Consistency is the name of the game in making and keeping good habits.  Without consistency, it is not a habit.

Dr. Sean Young, a psychologist and author of Sticking With it – a Scientifically Proven Process for Changing Your Life – For Good, shares his process of making and keeping habits that enhance work and personal lives.  Here is his process in a nutshell.

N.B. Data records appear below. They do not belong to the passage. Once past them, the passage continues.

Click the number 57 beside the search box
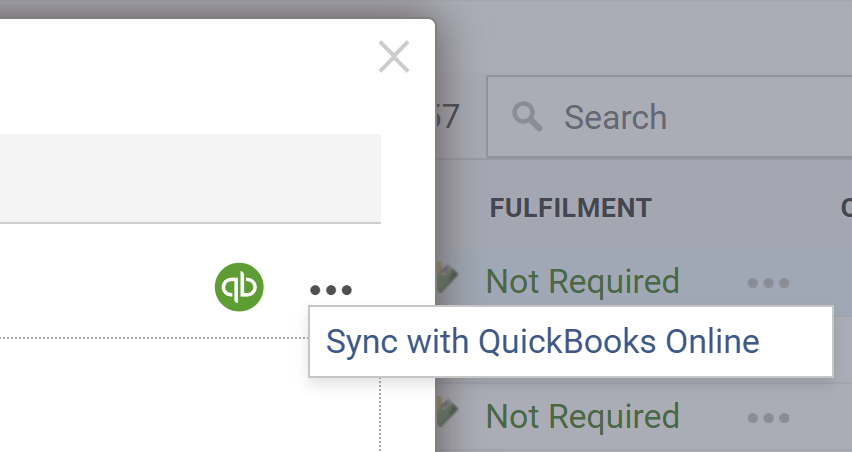852x452 pixels. pos(448,117)
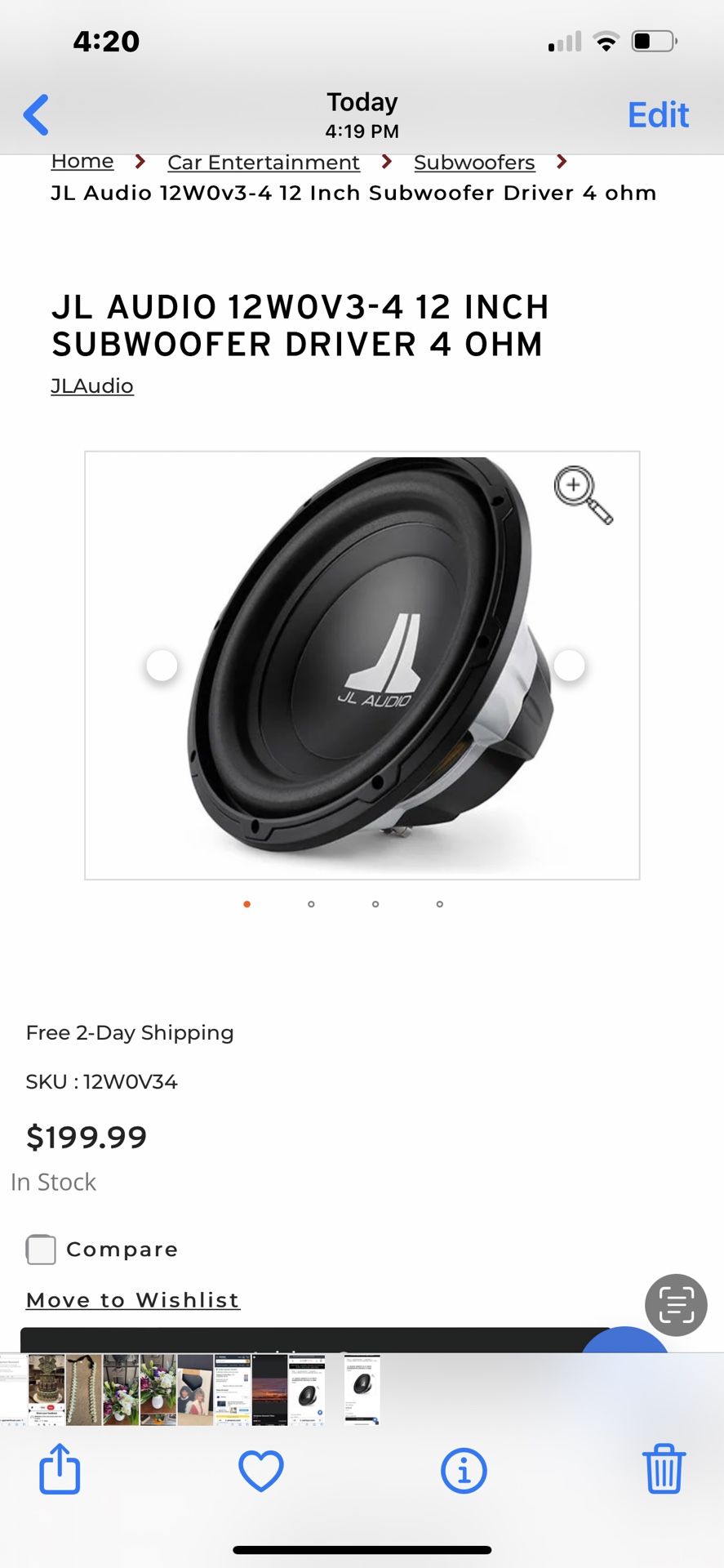Select the last carousel dot
724x1568 pixels.
click(439, 904)
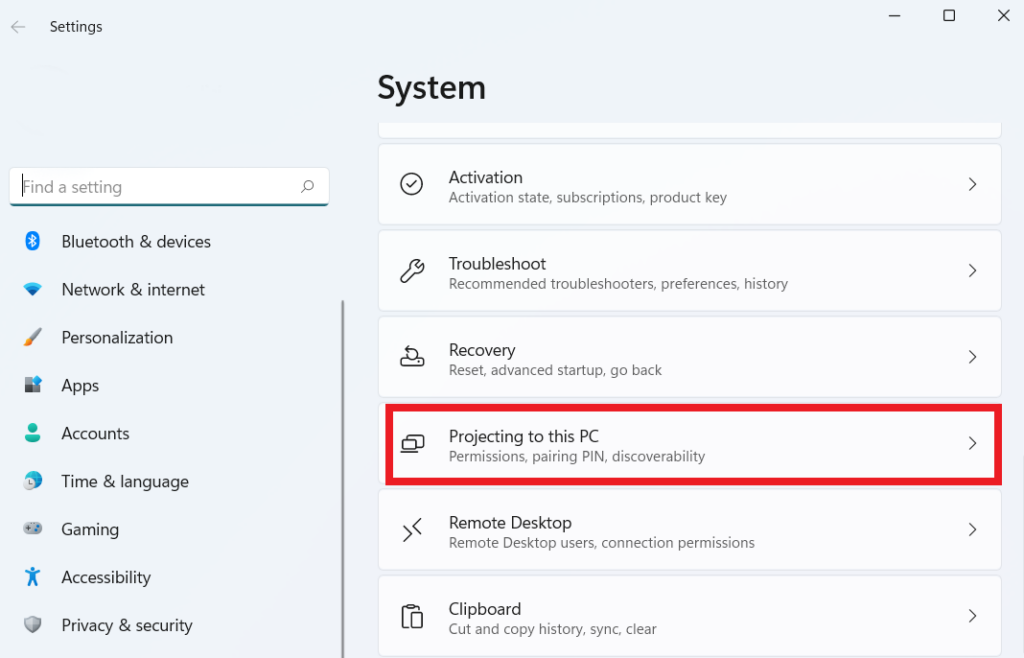Click inside the Find a setting field
The width and height of the screenshot is (1024, 658).
pos(150,187)

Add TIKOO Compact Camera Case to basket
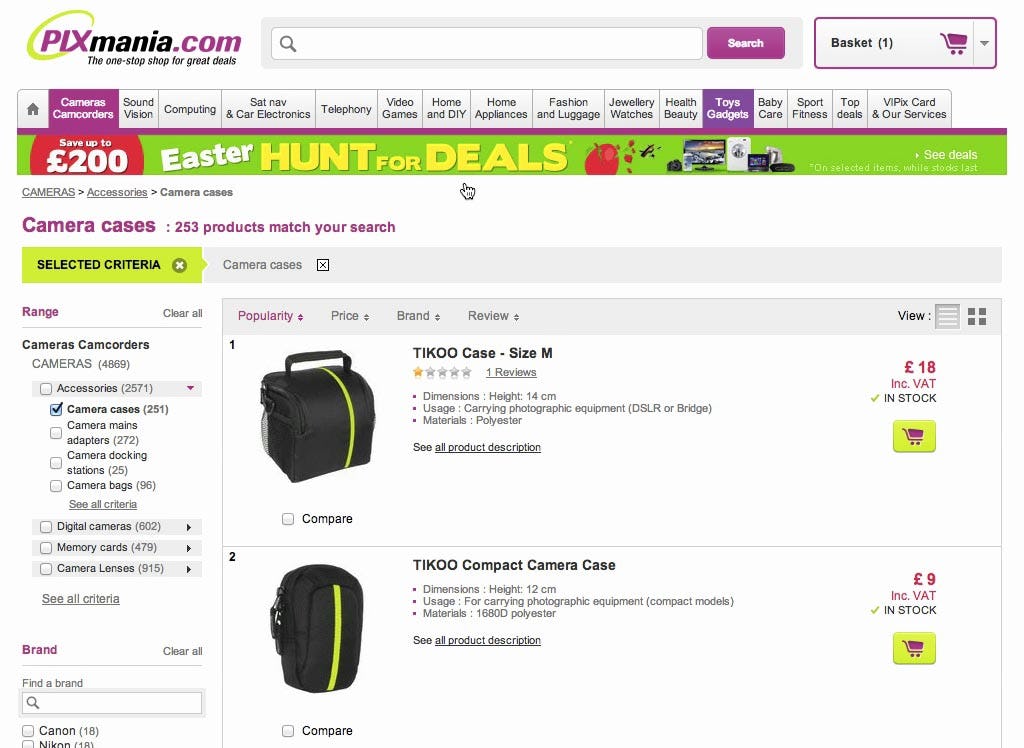pos(914,648)
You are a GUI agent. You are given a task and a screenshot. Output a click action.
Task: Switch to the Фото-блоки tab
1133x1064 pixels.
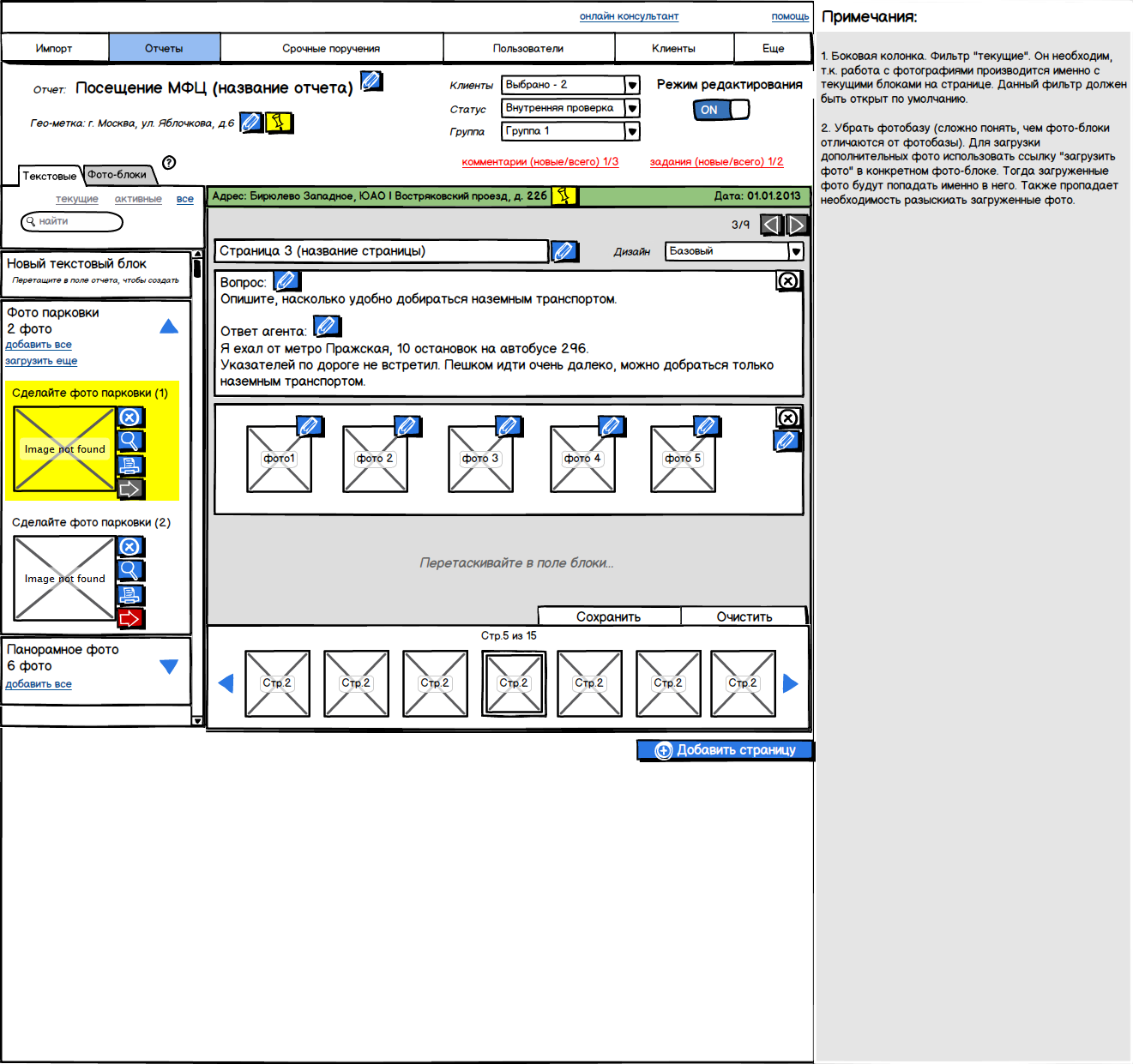(x=118, y=175)
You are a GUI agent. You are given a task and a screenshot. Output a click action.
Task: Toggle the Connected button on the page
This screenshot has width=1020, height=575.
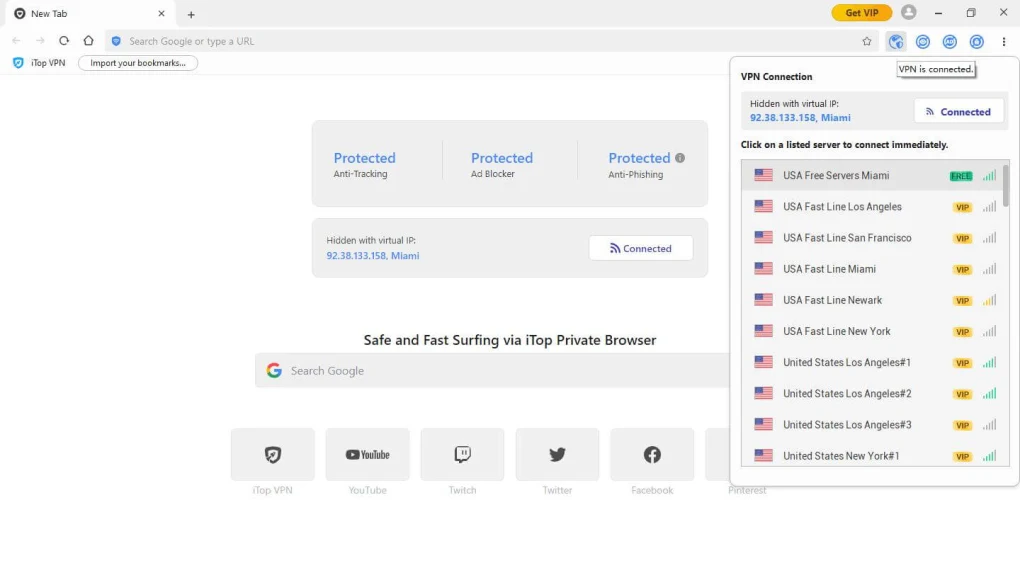(x=640, y=249)
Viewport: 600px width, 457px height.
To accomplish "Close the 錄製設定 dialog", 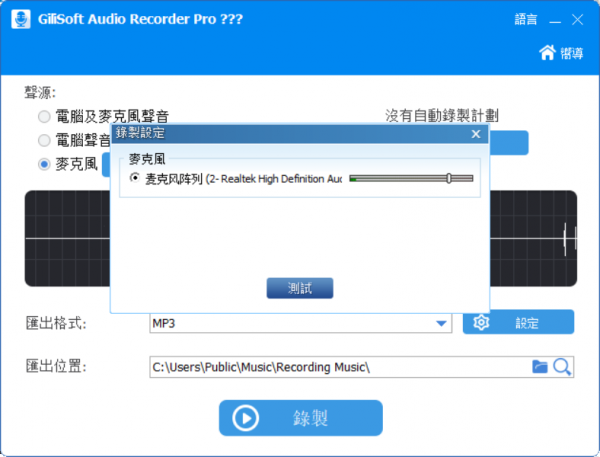I will tap(476, 134).
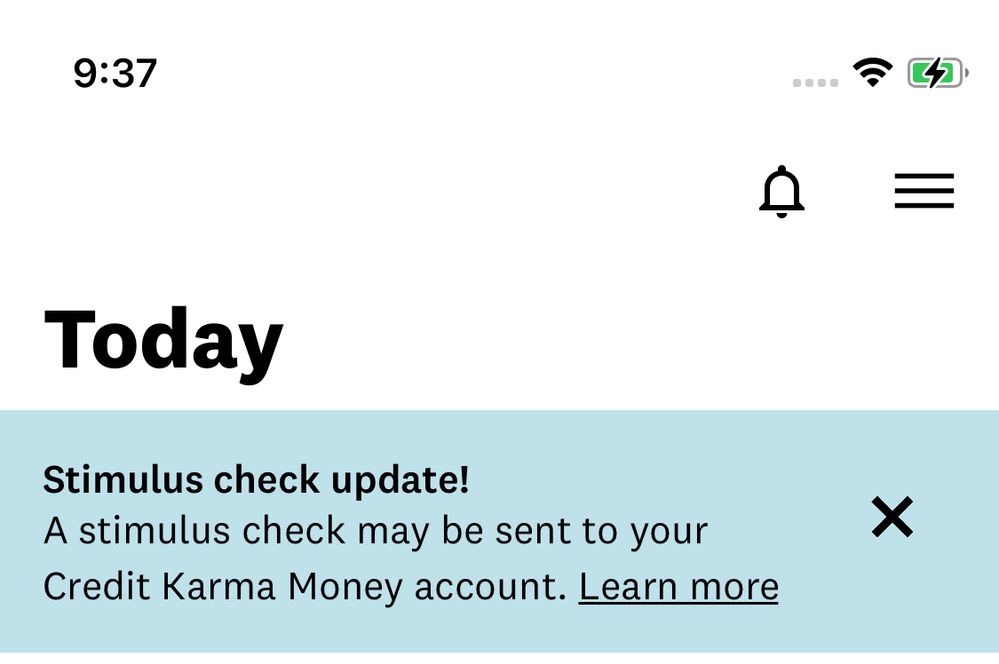This screenshot has height=664, width=999.
Task: Click the lightning bolt inside the battery
Action: [935, 73]
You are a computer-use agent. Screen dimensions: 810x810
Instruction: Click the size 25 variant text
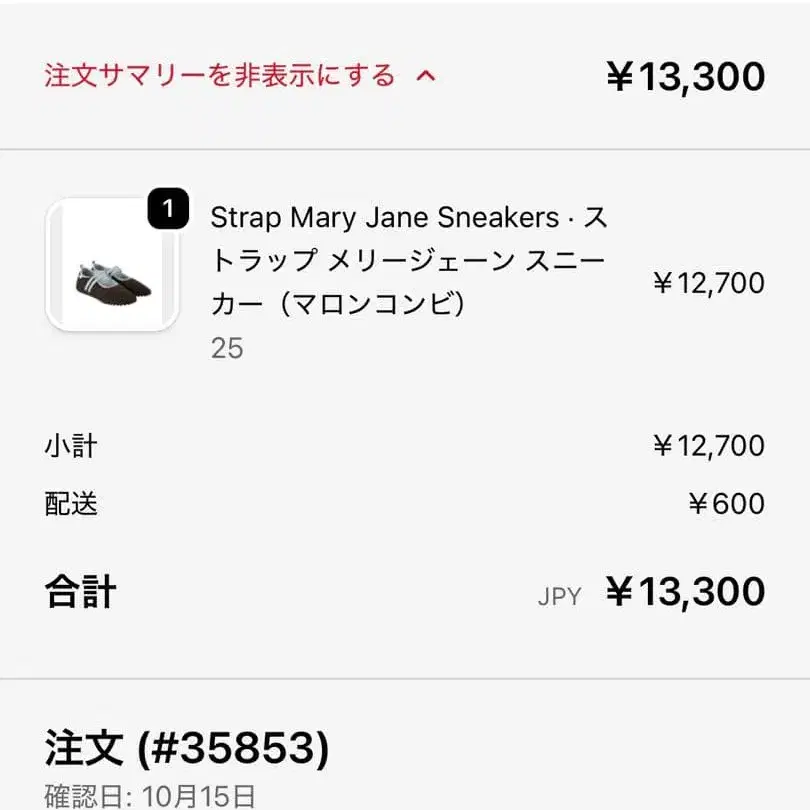(227, 348)
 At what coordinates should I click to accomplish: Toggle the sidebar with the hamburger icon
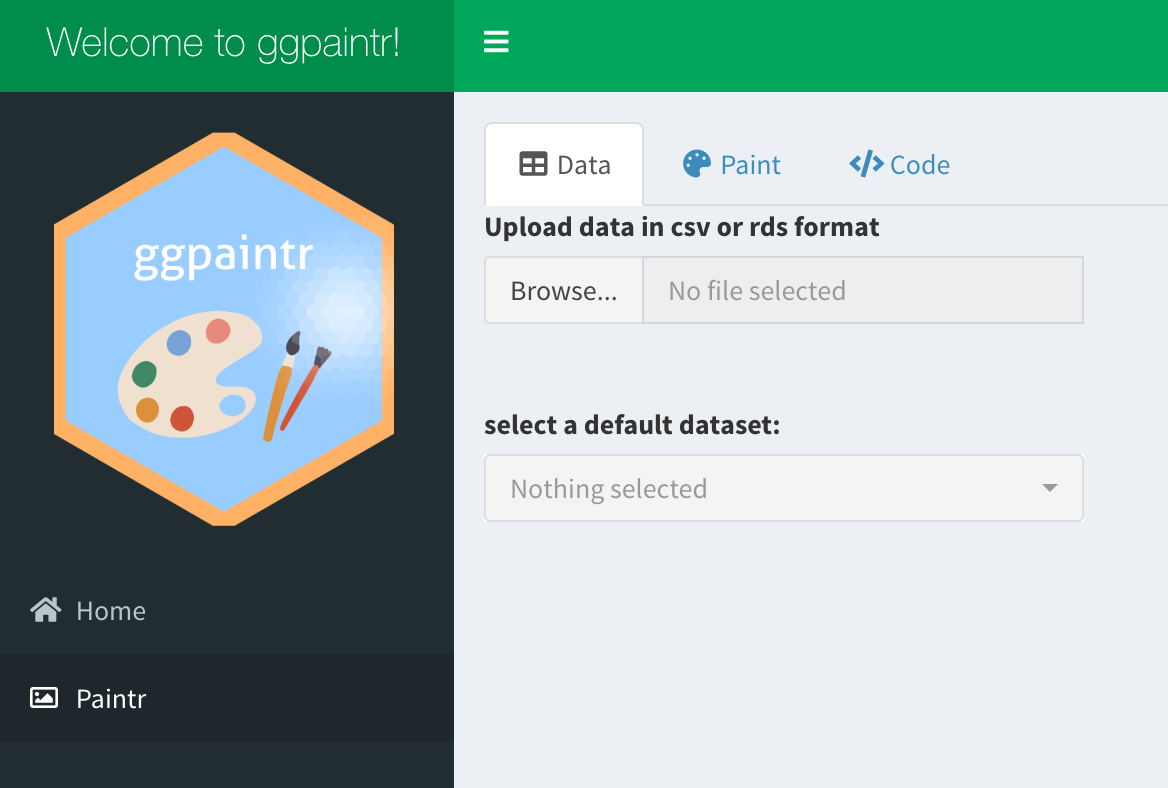(496, 42)
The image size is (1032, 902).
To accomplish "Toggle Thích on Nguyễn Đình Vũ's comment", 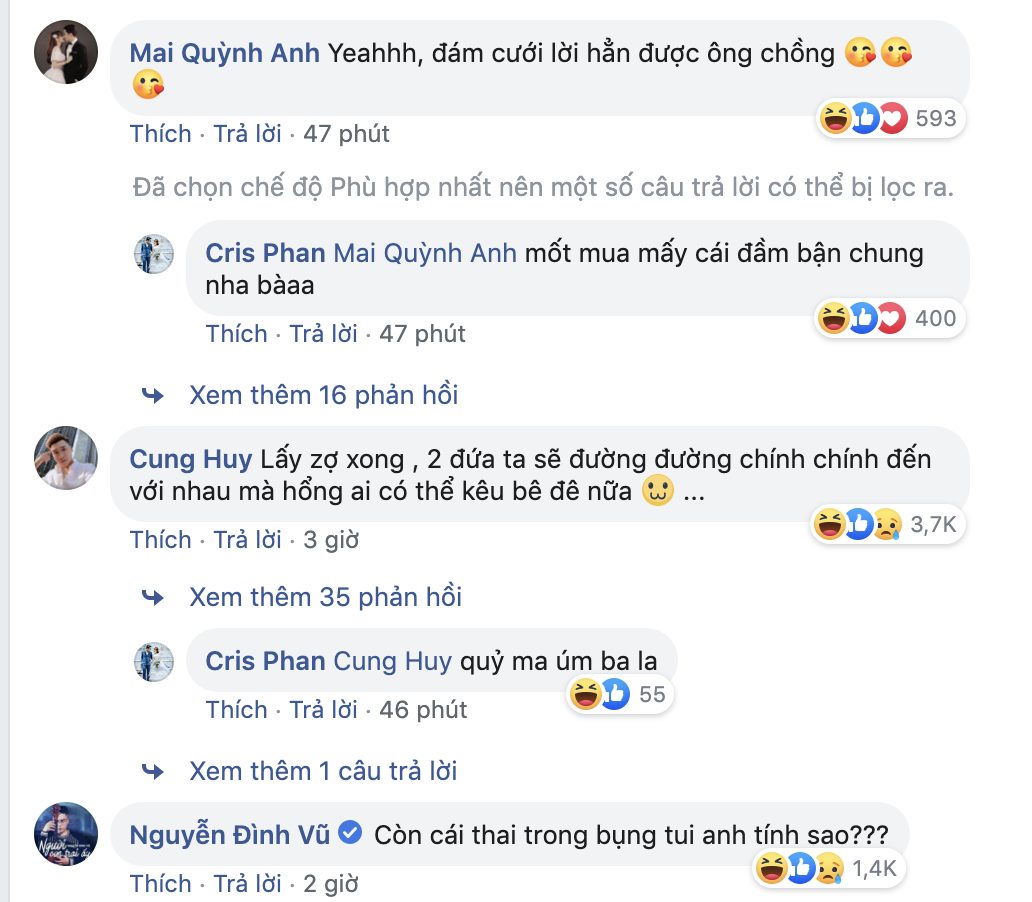I will click(160, 884).
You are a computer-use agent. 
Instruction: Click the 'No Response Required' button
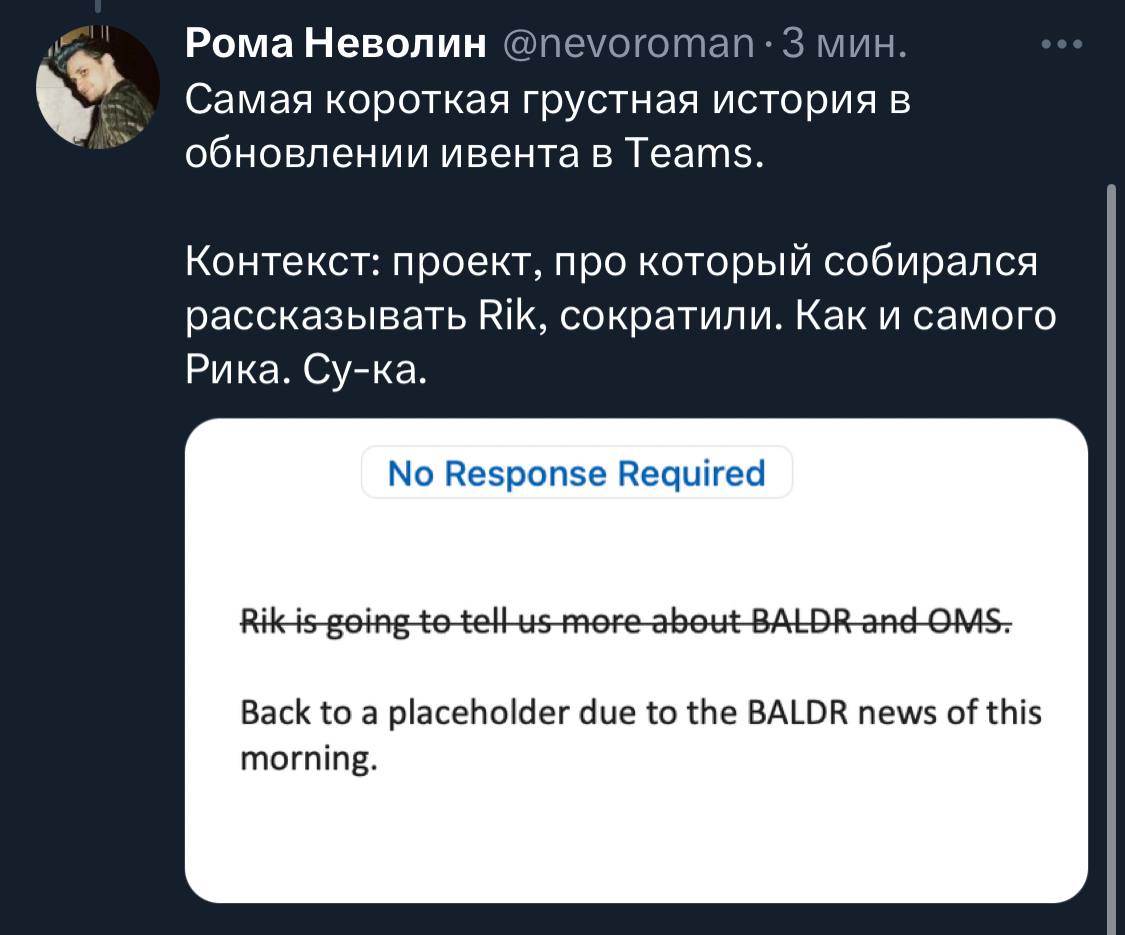tap(577, 473)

  1.  Young believes that taking small steps beats big dreams.  Young looks to dieters who want to lose weight.  The dieters, according to Weight Watchers, whose goal is to lose one pound a week stick with their goal. On the other hand, 40% of dieters whose goal is to “have a great body”  quit their diets within one week and 50% of them weigh more than before they started their diets in less than three months.  BJ Fogg, head of Stanford’s Persuasive Tech Lab, agrees,  “Go with baby steps for the win…very gradually, make tiny steps, not bigger steps.”
  2. Call for a back-up.  “If you want to go fast, go alone.  If you want to go far, go together,”  Alcoholic Anonymous.
  3. Ask yourself why you think this specific habit is important.  Will this habit make you healthier, wealthier, more connected, more expert?  What is the reward?  And then tell your buddy what the reward is and how you think this specific habit will help you achieve that reward.  Then, tell your buddy you’d like his/her help, set up a time with your buddy to help you get started with the new habit you want to develop and check in with your buddy consistently to report how you’re doing with your new habit.
  4. Make the process easy.  Try following author of The Happiness Advantage Shawn Archer’s “20 Second Rule.”  “If you can make the positive habit 3 – 20 seconds long, it’s easier to start practicing your habit.  And the likelihood of your doing the habit rises dramatically.”
  5. Act before you think.  Change you behavior and your mind will follow.  Action will reinforce you new habit, thinking about it won’t.
  6. Reward yourself.  Try what Katherine Milkman, Wharton psychology professor, calls “temptation bundling.  If you want a piece of chocolate, go to the gym first. Then reward yourself with the chocolate.
  7. Build a routine.  Repetition rewires your brain.  According to neuroscientist Alex Korb, part of you brain wants to do what you’ve done in the past so build a routine by repeating what you’ve done.

Dr. Young believes that “…you can do anything once you decide to do one thing.”